The quantity of grains – they’ll be the greatest challenge for most people. We’re meant to get 60 per cent of our energy from them – that’s a lot and it’s quite a challenge to get all that in. I can’t eat that amount! But I know some plant foods work better for me than others – fruit and veg for example. 

I also had to think: one egg a week – what do you do with that? It’s radically different.

And small amounts of animal protein will leave you hungry if you don’t rebalance the plate. 

So what made you want to take on this project?

It was the fluidity of the Planetary Health Diet that appealed to me. You can be any type of eater you like – it’s not too preachy or specific regarding food standards, so you can take on board what you want. I like the way it removes some of the guilt associated with trying to eat in a way that’s sustainable. As individuals we can always do better, but this diet doesn’t put moral pressure on you. 

For me, the point is in the knowing, and the willingness to make some changes in how we eat. One of the more intriguing stats: if you look at all the recommendations for health, something like only one percent of people can tick every single box. So the diet is there to aspire to and aim for – I don’t think many people will do it to the letter. What they might do is take on the broader recommendations, such as being vegan for breakfast and lunch and then having an animal protein in the evening – it’s a common-sense thing. 

In the book you talk about reflecting on the ingredients that tend to go to waste in your home and that really struck a chord with me because the foods that tend to go off in my home are Chinese and Japanese ingredients that actually have a really long shelf life. But since my daughter was born we just don’t get through the volume we used to. And yet as food writers it’s our job, to a certain extent, to be introducing readers to foreign cuisines.

The number of ingredients and cultures we’re expected to embrace leads to a lot of waste. We have a fear of being boring, of not being exciting enough. Someone wrote to the Guardian recently to point out that not a single recipe in one issue they did had less than 16 ingredients. I come under pressure like that all the time. We need to get back to good basic cooking where surplus jars don’t cause waste, and back to what people really want to cook.

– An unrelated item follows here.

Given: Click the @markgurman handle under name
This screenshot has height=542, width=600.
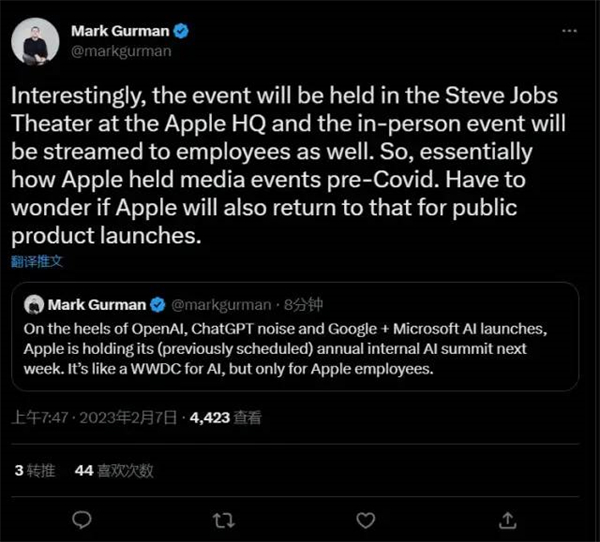Looking at the screenshot, I should click(121, 51).
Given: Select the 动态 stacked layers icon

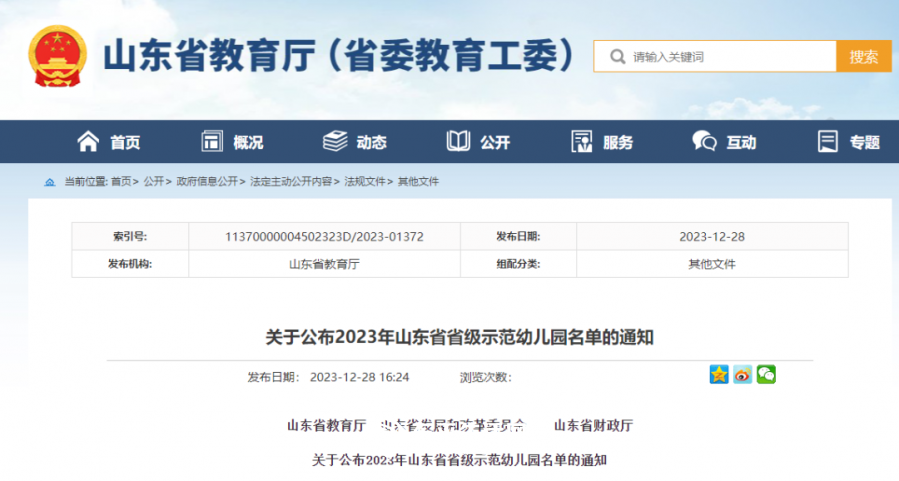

One of the better things to come out of this pandemic year is that people are starting to cook from scratch, and are looking for the authenticity that was there back in the 1980s when people like Jane Grigson were working. After that the focus shifted to practical recipes. Now it’s all about being gimmicky – everything has to have a twist and a long list of ingredients. Celebrity culture in food writing is alive and well but the door is perhaps open to go back to the style of food writing we saw in Jane Grigson’s era. I’d like to think it’s the case – it’s certainly what I feel drawn towards. 

You’ve tended to enjoy long stints with the newspapers and magazines you’ve contributed to. What would you say is the secret to having such satisfying relationships with editors and publishers?

Trying to understand what they want and aspire to and adapting to that, so I guess being flexible. I had a very long relationship with Angela Mason at You Magazine – twenty-five years, which is something I cherish. It’s great to have a relationship where you can bounce ideas off each other.